Democrats criticize Bruce Poliquin for aiding a group that opposes gay marriage – Press Herald
Democrats took aim Thursday at Republican congressional hopeful Bruce Poliquin for his “tacit endorsement” of a conservative Christian political group that remains deeply opposed to the legalization of gay marriage almost a decade ago.
Poliquin is slated to help with a December candidate training session, put together by the Christian Civic League of Maine, a politically active group that declared the Republican National Committee’s recent decision to form a new RNC Pride Coalition, “threatens to undermine the GOP’s pro-faith and pro-family values.”
In its latest newsletter, the group said the national party’s “incredibly disappointing” move “shows why the GOP is not one-and-the-same with Christian advocacy organizations.”
In the same newsletter, the group announced that former U.S. Rep.
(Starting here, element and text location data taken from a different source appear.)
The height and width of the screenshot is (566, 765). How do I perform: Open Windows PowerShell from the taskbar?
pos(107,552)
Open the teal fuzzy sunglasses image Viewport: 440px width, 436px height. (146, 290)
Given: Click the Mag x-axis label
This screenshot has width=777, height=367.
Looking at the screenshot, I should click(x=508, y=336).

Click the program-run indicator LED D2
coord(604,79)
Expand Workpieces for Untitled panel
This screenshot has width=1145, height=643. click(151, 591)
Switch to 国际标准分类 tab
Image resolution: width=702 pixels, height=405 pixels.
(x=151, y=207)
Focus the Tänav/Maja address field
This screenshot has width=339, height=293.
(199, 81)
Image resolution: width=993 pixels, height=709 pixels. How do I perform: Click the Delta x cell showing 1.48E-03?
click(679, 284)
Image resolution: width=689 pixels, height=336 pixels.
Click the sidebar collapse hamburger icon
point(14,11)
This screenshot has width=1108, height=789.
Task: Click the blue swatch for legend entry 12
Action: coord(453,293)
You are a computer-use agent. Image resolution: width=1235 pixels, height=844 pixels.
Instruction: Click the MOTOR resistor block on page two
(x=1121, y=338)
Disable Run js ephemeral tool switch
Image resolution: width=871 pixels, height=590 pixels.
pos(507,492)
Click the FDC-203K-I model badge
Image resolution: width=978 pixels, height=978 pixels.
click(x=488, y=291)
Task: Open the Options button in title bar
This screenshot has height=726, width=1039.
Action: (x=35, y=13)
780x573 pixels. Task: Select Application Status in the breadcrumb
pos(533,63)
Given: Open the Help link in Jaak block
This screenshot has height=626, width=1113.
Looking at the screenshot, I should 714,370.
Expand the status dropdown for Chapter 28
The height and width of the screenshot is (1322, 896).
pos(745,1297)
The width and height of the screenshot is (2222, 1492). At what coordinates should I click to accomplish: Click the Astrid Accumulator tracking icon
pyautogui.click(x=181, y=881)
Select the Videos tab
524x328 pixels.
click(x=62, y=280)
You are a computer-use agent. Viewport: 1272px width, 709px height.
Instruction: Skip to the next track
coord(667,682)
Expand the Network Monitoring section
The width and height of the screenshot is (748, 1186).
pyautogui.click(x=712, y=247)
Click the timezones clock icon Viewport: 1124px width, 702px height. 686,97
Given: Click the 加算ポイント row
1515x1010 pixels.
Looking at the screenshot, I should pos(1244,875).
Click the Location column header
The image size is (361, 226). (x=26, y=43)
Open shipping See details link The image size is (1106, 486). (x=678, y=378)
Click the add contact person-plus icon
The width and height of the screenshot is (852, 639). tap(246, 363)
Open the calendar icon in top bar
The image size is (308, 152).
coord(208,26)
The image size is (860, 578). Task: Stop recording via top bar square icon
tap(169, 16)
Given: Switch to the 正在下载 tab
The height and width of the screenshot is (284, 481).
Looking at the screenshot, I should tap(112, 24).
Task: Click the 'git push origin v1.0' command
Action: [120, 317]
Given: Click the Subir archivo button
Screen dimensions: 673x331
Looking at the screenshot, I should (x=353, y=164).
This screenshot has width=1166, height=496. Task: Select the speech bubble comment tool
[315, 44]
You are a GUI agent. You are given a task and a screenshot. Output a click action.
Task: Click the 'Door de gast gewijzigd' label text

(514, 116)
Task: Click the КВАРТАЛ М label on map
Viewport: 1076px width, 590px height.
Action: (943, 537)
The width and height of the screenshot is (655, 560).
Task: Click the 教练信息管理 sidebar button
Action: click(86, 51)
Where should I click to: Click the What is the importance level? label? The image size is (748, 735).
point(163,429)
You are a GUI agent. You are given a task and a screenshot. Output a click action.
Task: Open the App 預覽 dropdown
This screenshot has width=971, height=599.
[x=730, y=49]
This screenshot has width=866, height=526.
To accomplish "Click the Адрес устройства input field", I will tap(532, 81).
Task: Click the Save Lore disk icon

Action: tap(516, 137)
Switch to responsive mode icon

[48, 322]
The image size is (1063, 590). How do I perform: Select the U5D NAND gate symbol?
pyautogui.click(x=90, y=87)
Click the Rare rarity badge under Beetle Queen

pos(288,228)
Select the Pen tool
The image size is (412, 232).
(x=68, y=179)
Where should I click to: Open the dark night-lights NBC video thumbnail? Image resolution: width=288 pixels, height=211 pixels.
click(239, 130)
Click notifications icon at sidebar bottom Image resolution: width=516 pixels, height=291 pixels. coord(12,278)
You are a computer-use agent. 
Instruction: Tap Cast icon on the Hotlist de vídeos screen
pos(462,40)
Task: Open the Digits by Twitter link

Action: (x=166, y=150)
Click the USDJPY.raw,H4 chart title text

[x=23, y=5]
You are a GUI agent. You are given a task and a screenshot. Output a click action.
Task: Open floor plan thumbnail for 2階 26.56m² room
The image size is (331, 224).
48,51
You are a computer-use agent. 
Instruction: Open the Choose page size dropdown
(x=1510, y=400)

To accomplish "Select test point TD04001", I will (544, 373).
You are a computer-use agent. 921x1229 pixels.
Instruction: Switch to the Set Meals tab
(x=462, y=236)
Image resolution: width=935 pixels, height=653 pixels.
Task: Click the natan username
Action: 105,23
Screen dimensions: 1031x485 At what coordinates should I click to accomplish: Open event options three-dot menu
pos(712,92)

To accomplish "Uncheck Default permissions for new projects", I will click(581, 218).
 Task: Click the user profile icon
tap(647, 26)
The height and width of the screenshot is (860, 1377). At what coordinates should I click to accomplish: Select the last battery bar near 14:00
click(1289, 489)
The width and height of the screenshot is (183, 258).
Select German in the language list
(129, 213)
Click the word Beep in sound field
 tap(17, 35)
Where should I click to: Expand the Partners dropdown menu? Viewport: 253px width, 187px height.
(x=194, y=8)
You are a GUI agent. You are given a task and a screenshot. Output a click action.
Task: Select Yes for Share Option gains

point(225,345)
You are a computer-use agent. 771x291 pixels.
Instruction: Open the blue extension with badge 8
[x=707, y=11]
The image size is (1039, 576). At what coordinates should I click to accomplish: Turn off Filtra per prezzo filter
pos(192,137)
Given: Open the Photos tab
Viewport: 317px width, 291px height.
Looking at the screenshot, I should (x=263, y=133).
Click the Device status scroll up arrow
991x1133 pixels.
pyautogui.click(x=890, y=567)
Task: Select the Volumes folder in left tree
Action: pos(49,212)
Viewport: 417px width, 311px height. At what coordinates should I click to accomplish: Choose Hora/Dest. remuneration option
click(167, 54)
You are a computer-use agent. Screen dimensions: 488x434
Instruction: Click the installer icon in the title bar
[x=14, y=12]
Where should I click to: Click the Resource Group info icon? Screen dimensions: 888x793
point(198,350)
Poliquin, the best-known of four Republicans jostling to become the party’s 2nd District congressional candidate next year, will help train candidates to be “local Christian leaders in politics who will advocate for God’s truth.”
Poliquin, who could not be reached for comment, is scheduled to participate in a Dec. 10 panel discussion during the training with Heather Pouliot, a city councilor in Augusta.
The two-day candidate training session at the Faith Evangelical Free Church in Waterville was created, the group said, “to encourage people who have never considered running for elected office before, to gain the insight and tools needed to run for local races, such as school committee or even state offices like the Maine House.”
“The Christian Civic League of Maine envisions a state and nation where God is honored, religious freedom flourishes, families thrive and life is cherished,” the event registration page says.
Democrats took note.
Jacob Stern, communications director of the Maine Democratic Party, said, “Poliquin’s tacit endorsements of the Christian Civic League’s rabidly anti-LGBTQ agenda is deeply out of step with the beliefs of the vast majority of Mainers.”
“There’s simply no place in Maine for candidates who want to roll back the clock on basic LGBTQ rights like same-sex marriage,” Stern said.
Maine voters in 2012 endorsed a bill that favored the legalization of same-sex marriages by a 53-47 margin, one of three states that day that legalized gay marriage via referendum. The Supreme Court later made it the law of the land with its 2015 ruling in Obergefell v. Hodges, that required all states to issue marriage licenses to same-sex couples.
Poliquin has defended his own stance on gay rights in the past.
“I’ve always been against discrimination against anybody, at any place and any time,” Poliquin said in 2016 after criticism that he’d switched his vote on an anti-discrimination measure, to help Republicans block it by a narrow margin in the House.
Maine’s Christian Civic League, though, makes no secret of its opposition to gay rights.
The group said in its Nov. 18 newsletter, “We believe that the biblical definition of marriage is the only valid definition — and it is the definition provided by God.”
It terms the “LGBTQ agenda” a “serious threat to parental rights and religious freedom.”
The group said, “We cannot promote God’s truth by uniting with secular groups that boast dangerous, anti-faith, and anti-family ideas” and cited the RNC’s decision as, “just one example of why Christians must engage in politics.”
“Now more than ever, the political sphere desperately needs a voice that prioritizes God’s truth and a biblical worldview ahead of secular alliances,” it said. “No amount of political power is worth sacrificing our values; and loving people, as we are called to do, often requires that we condemn their ideas.”
“This means that caring for the LGBTQ community means we must denounce their harmful agenda,” it said, adding that national GOP “has done the opposite in its decision to partner with the LGBTQ community.”
At least some Republicans agreed that the national party should not have allied with the gay-friendly Log Cabin Republicans to form the new Pride Coalition.
Texas Republican Party Chairperson Matt Rinaldi issued a news release saying, “we do not believe building GOP versions of left-wing movements further our cause and do not support this move by the Republican National Committee.”
The national Republican leader, Ronna McDaniel, received so much flak over her announcement in early November of the new Pride Coalition, that she issued an apology this week for handling it clumsily.
“We are simply replicating and continuing the outreach structure set up by the Trump campaign,” McDaniel said in an email to party insiders. “Making further inroads for future elections is important, especially for close races. That is why we are doing this.”
The Maine Republican Party’s proposed 2022 platform includes a provision calling marriage, “the union of one man and one woman.”
Poliquin has three primary opponents that he’ll need to outlast or defeat before he can serve as the Republican’s standard bearer, in what promises to be a closely fought race against two-term U.S. Rep. Jared Golden, a Lewiston Democrat who took office in 2018 after unseating Poliquin.
The other GOP contenders are Liz Caruso of Caratunk, state Rep. Mike Perkins of Oakland and Sean Joyce of Newburgh.
The Christian Civic League of Maine was formed in 1897 as a nonpartisan, nonprofit research and education organization. Its mission is, “to bring a Biblical perspective to public policy issues that impact the family and equip citizens to be voices of persuasion on behalf of traditional family values in their localities.”